(1) If an electromagnetic wave has a period of 4.8 μs, what is the frequency and wavelength?
I know how to find the frequency but for the wavelength how can we find it without the velocity being given????
(2) The beam of a helium-neon laser (λ = 632.8 nm) is incident on a slit of width 0.085 mm. A screen is placed 95.0 cm away from the slit. How far from the central band is the first dark band? If the slit was two times wider, would the first dark band be closer or farther form the central band?
1. Since is is an electromagnetic wave, the velocity is c = 3.0*10^8 m/s
2. Use the single slit diffraction equation.
http://hyperphysics.phy-astr.gsu.edu/hbase/phyopt/sinslit.html
The first dark band is at an angular distance ë/d from the central bright band.
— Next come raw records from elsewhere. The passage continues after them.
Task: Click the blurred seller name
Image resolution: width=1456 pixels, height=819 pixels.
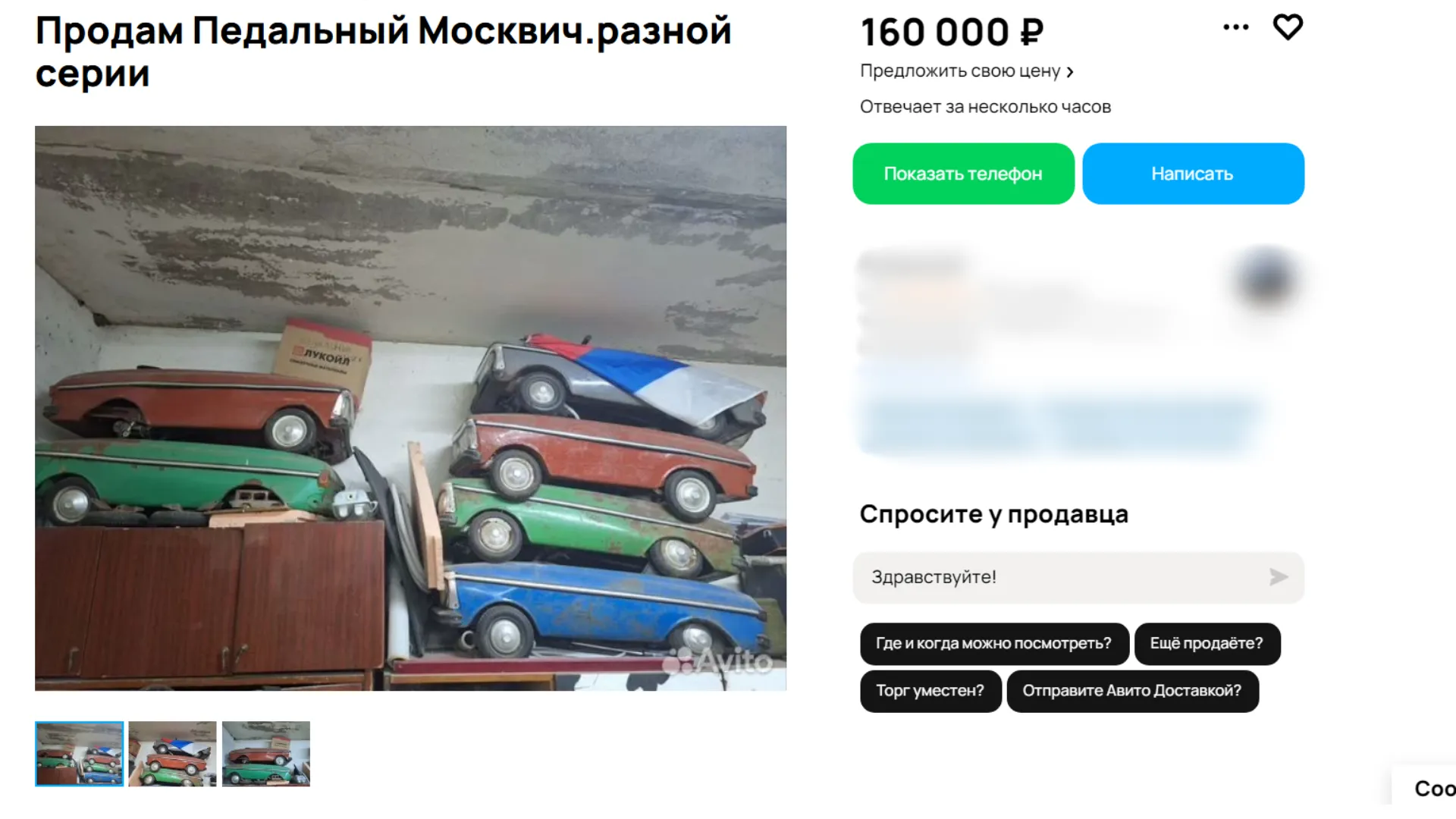Action: pos(913,265)
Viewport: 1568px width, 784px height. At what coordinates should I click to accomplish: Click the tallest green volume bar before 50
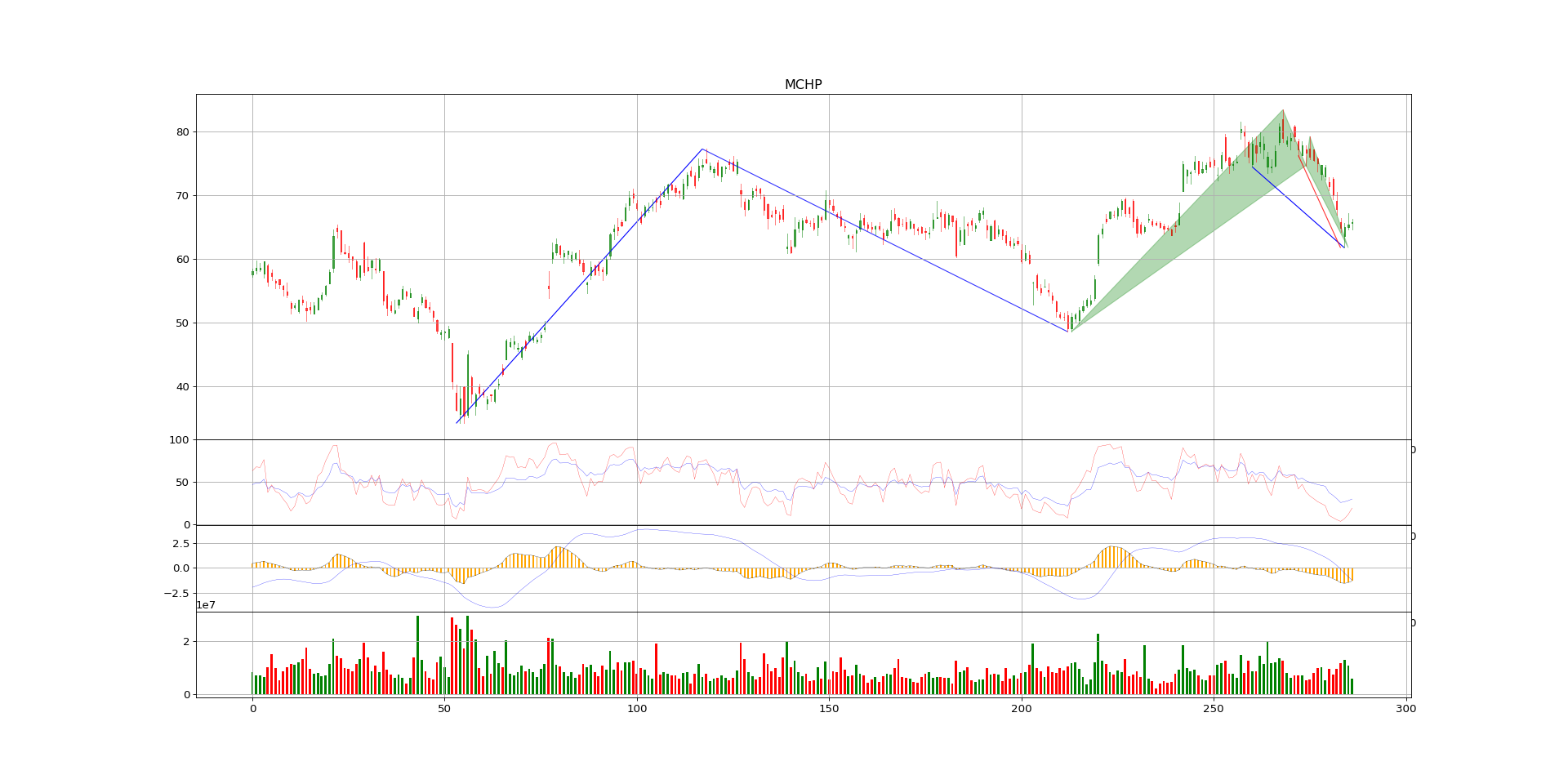417,653
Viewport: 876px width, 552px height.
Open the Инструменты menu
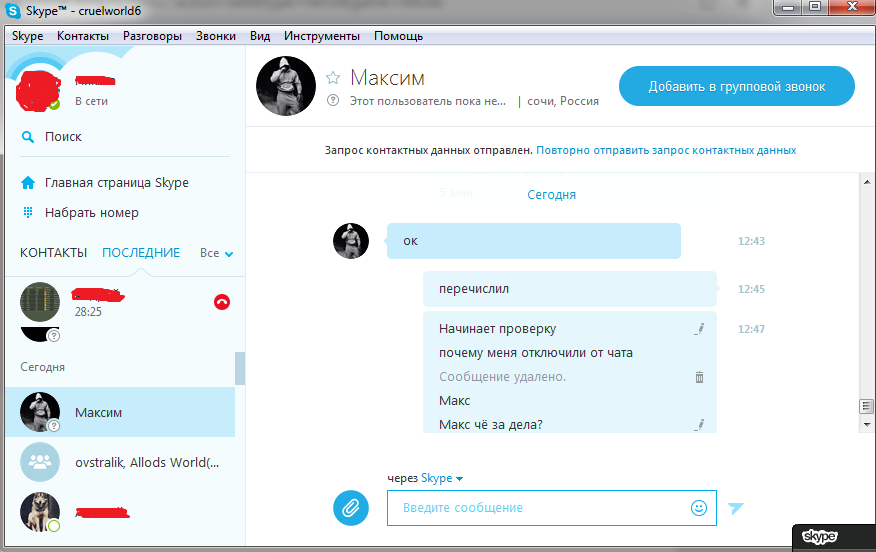pos(321,36)
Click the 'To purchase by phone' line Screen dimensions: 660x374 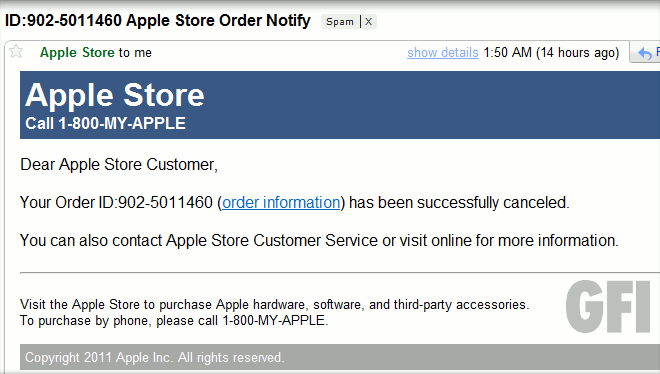pyautogui.click(x=174, y=321)
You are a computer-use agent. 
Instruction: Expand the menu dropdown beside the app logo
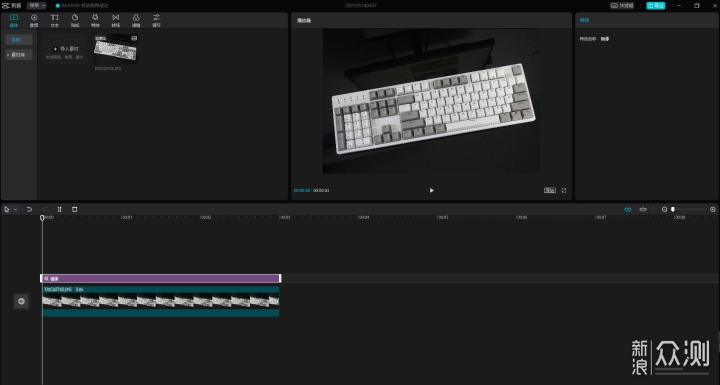click(37, 6)
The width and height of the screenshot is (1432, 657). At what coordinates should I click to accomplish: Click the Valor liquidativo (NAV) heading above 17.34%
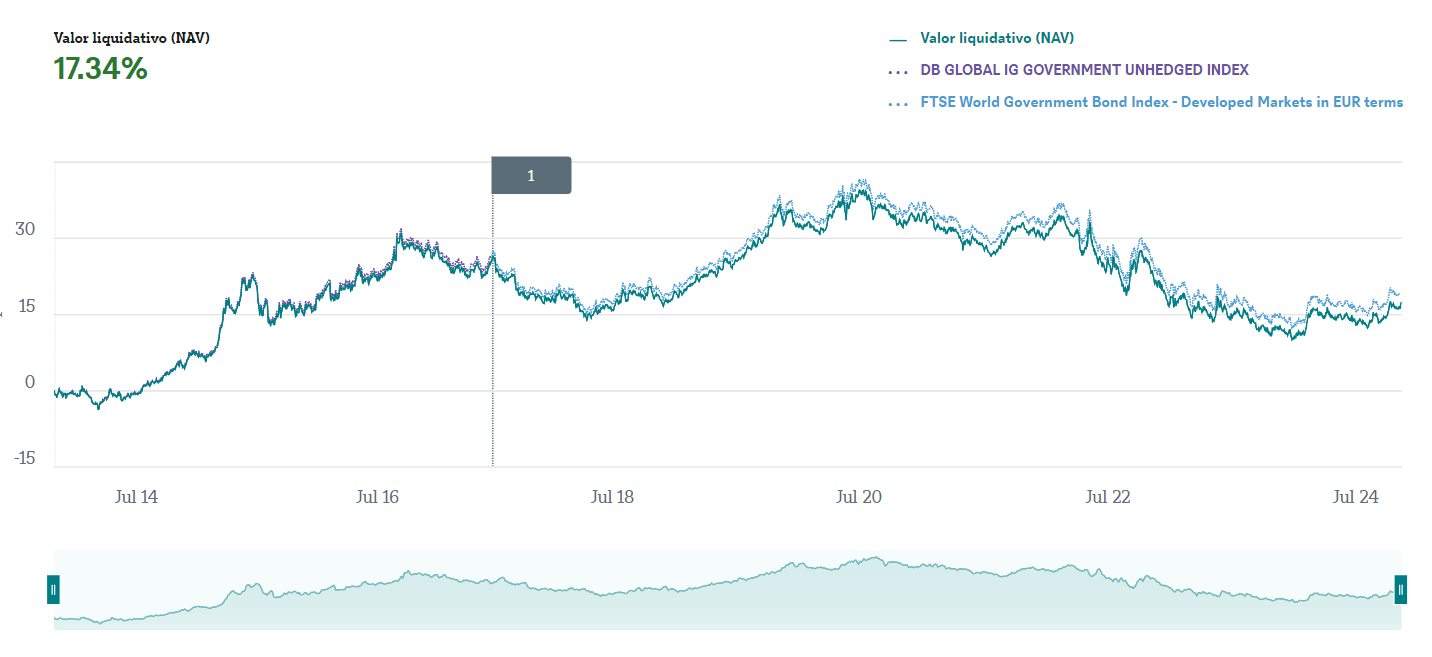131,39
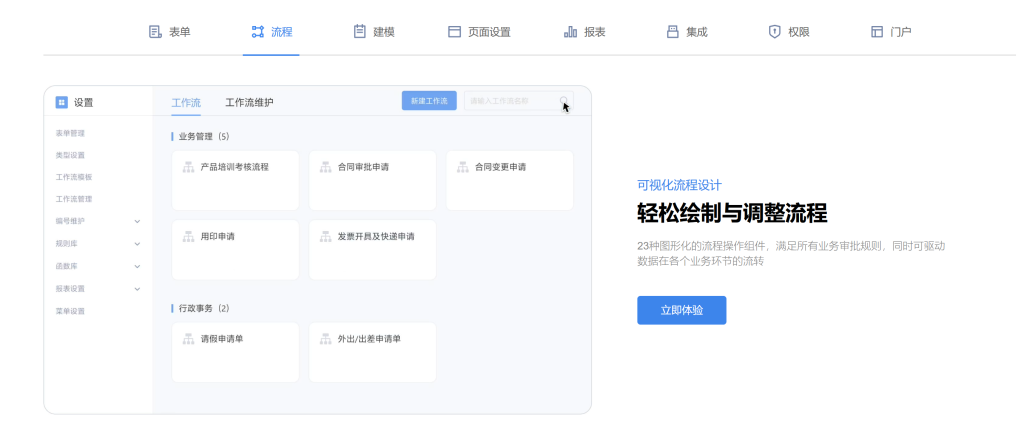Click the 报表 bar chart icon
The width and height of the screenshot is (1024, 422).
click(570, 32)
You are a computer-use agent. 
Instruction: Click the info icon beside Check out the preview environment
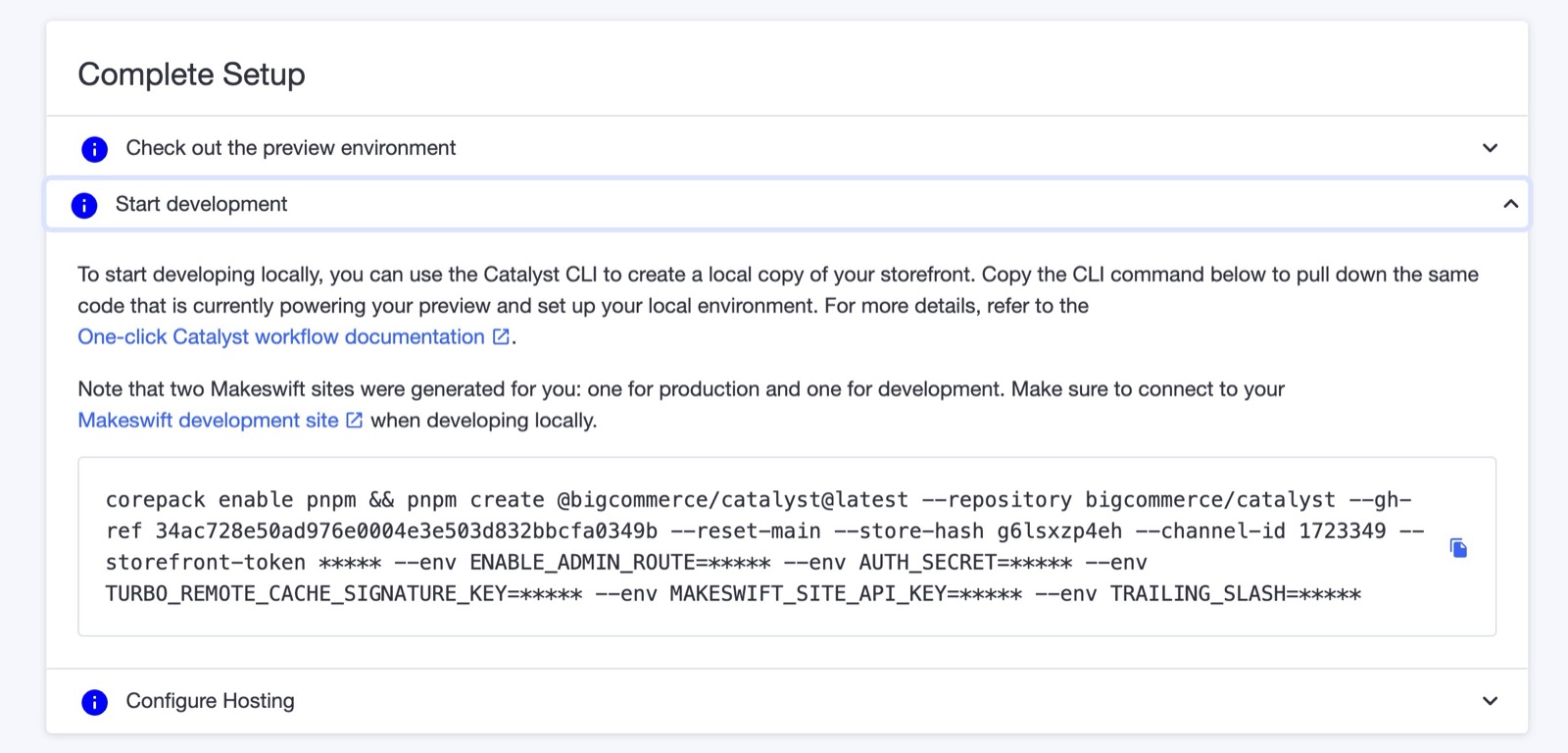tap(94, 149)
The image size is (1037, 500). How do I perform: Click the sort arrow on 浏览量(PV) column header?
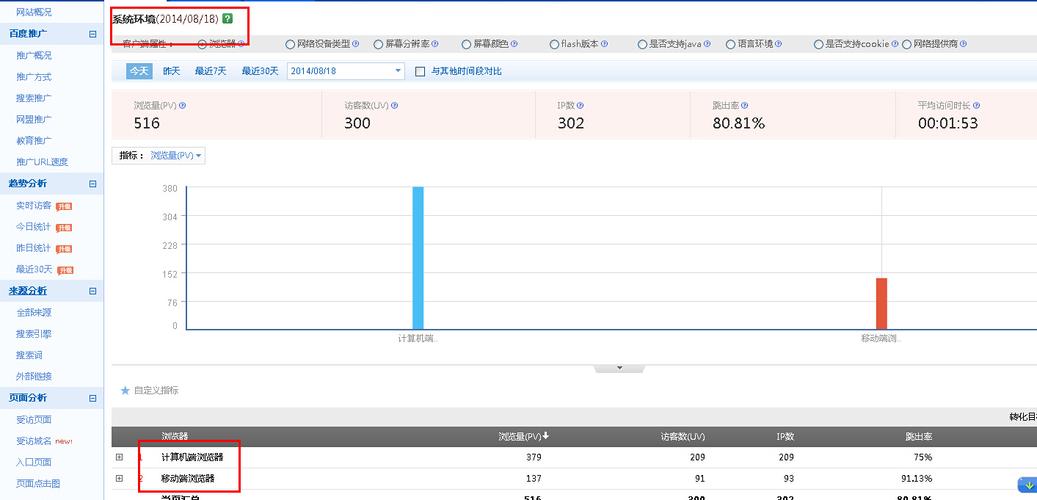tap(546, 436)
Doubling the slit width decreases the band separation distance by half.
(1) To find the frequency of an electromagnetic wave, you can use the formula:
frequency (f) = 1 / period (T).
Given that the period of the wave is 4.8 μs (microseconds), we can convert it to seconds by dividing by 1,000,000:
T = 4.8 μs / 1,000,000 = 4.8 x 10^-6 seconds.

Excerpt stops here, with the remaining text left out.